WPP’s Sorrell falls into the ‘inequality’ trap

WPP’s Sir Martin Sorrell is an interesting choice to debate inequality (total pay packet over the past two years £48m, estimated net worth £200m, and that’s with the big divorce out of the way). But that’s what he was doing in Davos at a BBC-sponsored debate.

This was prompted, in part, by an Oxfam report saying that the richest one per cent of people in the world would control 50 per cent of the wealth by next year – research that has been challenged by, among others, the Sunday Times’ sound economics editor David Smith. But the rich do seem to be getting richer.

Sir Martin Sorrell, chief executive of WPP?' in DavosAnyway Sorrell (left) took issue with International Monetary Fund head Christine Lagarde who had asserted that inequality was damaging global prosperity, saying that there was “no proof” of any such thing.

He then went on to say that WPP invested £12bn in its 179,000 people around the world – “and I make no apology for that.” The one doesn’t disprove the other, of course.
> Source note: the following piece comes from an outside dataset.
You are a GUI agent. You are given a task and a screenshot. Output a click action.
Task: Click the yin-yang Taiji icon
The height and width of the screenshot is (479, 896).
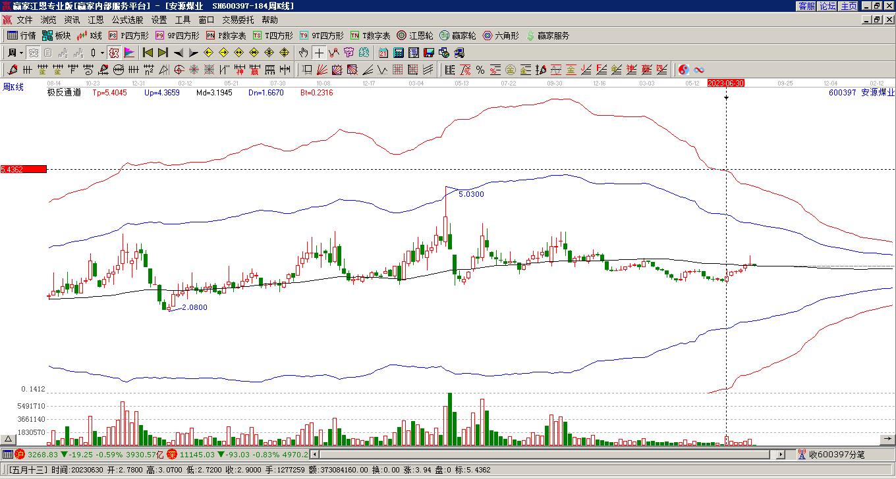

It’s interesting, by the way, that WPP employs many many more people than some of the other marcoms biggies combined. Are some of them on ‘zero hours’ contracts?

Perception, as Sorrell should know, being in the image business, is all in these matters. Any many people think inequality is growing. Life for both companies and individuals in the early 21st Century is not unlike the latter years of the 19th Century: a few companies (Apple, Google, Facebook in the tech cum media sector for example) seem to control the world, not unlike the big US utility monopolies and Standard Oil back then.

Standard Oil was broken up by US president Theodore Roosevelt, hardly a leftie, into the ‘Seven Sisters,’ still giant oil companies but not a monopoly. Sorrell has always been an advocate of ‘biggest is best,’ which goes right back to his days as finance director of Saatchi and Saatchi during its madcap acquisition spree.

The same may, one day, happen to the likes of Apple and Google and, dare one say it, WPP. Is Sorrell wise to allow himself to be depicted as a champion of inequality?